A homework question asks me to a draw a DFA for the regular expression
$((aa^*)^*b)^*$
I'm having trouble with this because I'm not sure how to express the idea of $a$ followed by $0$ or many $a$'s many times, in terms of a DFA.
I would guess it that $(aa^*)^*$ should be the same thing as $\lambda + a^*$ but I'm not sure if I can formally say that. If I could, it would make my DFA simply
I recommend you first try to understand the language denoted by the regular expression. Once done this can make it easier to build the DFA directly . If you can not think of how to build the DFA you can always turn your regular expression into an NFA and then the NFA into a DFA(Convert regular expression to DFA).

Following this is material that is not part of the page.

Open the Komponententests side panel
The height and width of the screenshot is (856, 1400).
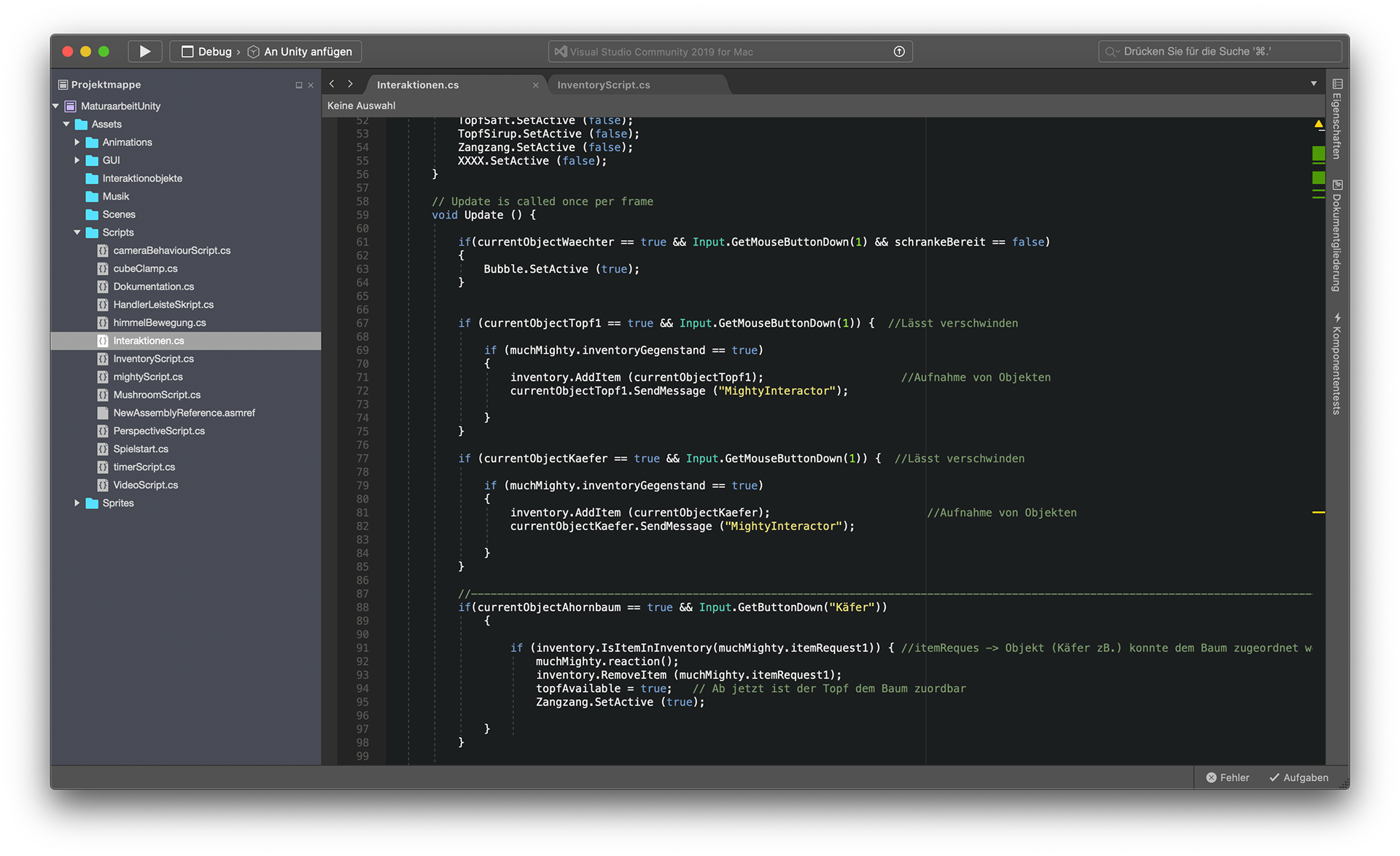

The strings denoted by your regular expression are:
Empty string or a concatenation of strings formed by a chain of zero or more $a's$ followed by a $b$. This mean that your initial state should be a final state too and a word in this language "always"(except $\epsilon$) finish with a letter $b$ so your DFA can't transition to a final state consuming a letter $a$. I hope those hints can help you to generate your DFA directly.
Edited:
DFA for this will be:
M=({q0,q1}, {a,b}, ∆, q0, {q0})
Where,
q0= initial as well as final state
And ∆: ∆(q0, b)=q0 ∆(q0, a)=q1 ∆(q1, b)=q0 ∆(q1, a)=q1
Explanation: As q0 is initial as well as final, then, epsilon and b is accepted. If a comes then, it will be followed be a b.